- [AIM OF THE EXERCISE] The entries below are to be written out again without alteration.

Stored data
—————
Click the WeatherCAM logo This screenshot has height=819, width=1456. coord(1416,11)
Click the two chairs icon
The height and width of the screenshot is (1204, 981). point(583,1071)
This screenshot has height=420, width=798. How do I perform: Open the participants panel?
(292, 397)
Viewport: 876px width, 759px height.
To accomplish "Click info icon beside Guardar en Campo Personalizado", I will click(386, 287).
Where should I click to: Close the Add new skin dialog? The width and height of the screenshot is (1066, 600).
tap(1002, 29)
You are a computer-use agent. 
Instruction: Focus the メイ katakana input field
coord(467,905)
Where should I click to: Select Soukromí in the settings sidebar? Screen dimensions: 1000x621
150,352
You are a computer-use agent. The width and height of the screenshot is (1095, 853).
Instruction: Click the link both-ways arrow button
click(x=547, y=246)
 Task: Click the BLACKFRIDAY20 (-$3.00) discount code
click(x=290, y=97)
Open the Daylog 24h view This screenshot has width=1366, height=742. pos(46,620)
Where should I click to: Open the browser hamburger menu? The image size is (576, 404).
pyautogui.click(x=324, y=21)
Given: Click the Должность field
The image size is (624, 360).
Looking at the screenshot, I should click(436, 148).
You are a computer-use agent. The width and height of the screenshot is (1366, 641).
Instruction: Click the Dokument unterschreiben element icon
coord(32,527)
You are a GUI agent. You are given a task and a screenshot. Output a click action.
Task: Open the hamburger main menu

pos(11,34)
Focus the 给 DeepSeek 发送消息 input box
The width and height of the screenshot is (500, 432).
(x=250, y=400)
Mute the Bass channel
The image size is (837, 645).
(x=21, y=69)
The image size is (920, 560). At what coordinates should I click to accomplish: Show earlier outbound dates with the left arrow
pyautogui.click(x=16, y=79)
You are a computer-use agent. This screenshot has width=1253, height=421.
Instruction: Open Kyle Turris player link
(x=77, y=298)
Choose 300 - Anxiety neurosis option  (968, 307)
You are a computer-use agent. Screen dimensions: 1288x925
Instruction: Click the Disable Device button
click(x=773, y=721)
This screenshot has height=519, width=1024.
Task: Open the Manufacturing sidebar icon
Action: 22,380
—————
- [EXERCISE SOLUTION]
Click the WeatherCAM logo This screenshot has height=819, width=1456. coord(1416,11)
Click the two chairs icon
The height and width of the screenshot is (1204, 981). point(583,1071)
This screenshot has height=420, width=798. How do I perform: Open the participants panel?
(292, 397)
Viewport: 876px width, 759px height.
To accomplish "Click info icon beside Guardar en Campo Personalizado", I will click(386, 287).
Where should I click to: Close the Add new skin dialog? The width and height of the screenshot is (1066, 600).
tap(1002, 29)
You are a computer-use agent. 
Instruction: Focus the メイ katakana input field
coord(467,905)
Where should I click to: Select Soukromí in the settings sidebar? Screen dimensions: 1000x621
150,352
You are a computer-use agent. The width and height of the screenshot is (1095, 853).
Instruction: Click the link both-ways arrow button
click(x=547, y=246)
 Task: Click the BLACKFRIDAY20 (-$3.00) discount code
click(x=290, y=97)
Open the Daylog 24h view This screenshot has width=1366, height=742. pos(46,620)
Where should I click to: Open the browser hamburger menu? The image size is (576, 404).
pyautogui.click(x=324, y=21)
Given: Click the Должность field
The image size is (624, 360).
Looking at the screenshot, I should click(436, 148).
You are a computer-use agent. The width and height of the screenshot is (1366, 641).
Instruction: Click the Dokument unterschreiben element icon
coord(32,527)
You are a GUI agent. You are given a task and a screenshot. Output a click action.
Task: Open the hamburger main menu

pos(11,34)
Focus the 给 DeepSeek 发送消息 input box
The width and height of the screenshot is (500, 432).
(x=250, y=400)
Mute the Bass channel
The image size is (837, 645).
(x=21, y=69)
The image size is (920, 560). At what coordinates should I click to accomplish: Show earlier outbound dates with the left arrow
pyautogui.click(x=16, y=79)
You are a computer-use agent. This screenshot has width=1253, height=421.
Instruction: Open Kyle Turris player link
(x=77, y=298)
Choose 300 - Anxiety neurosis option  (968, 307)
You are a computer-use agent. Screen dimensions: 1288x925
Instruction: Click the Disable Device button
click(x=773, y=721)
This screenshot has height=519, width=1024.
Task: Open the Manufacturing sidebar icon
Action: 22,380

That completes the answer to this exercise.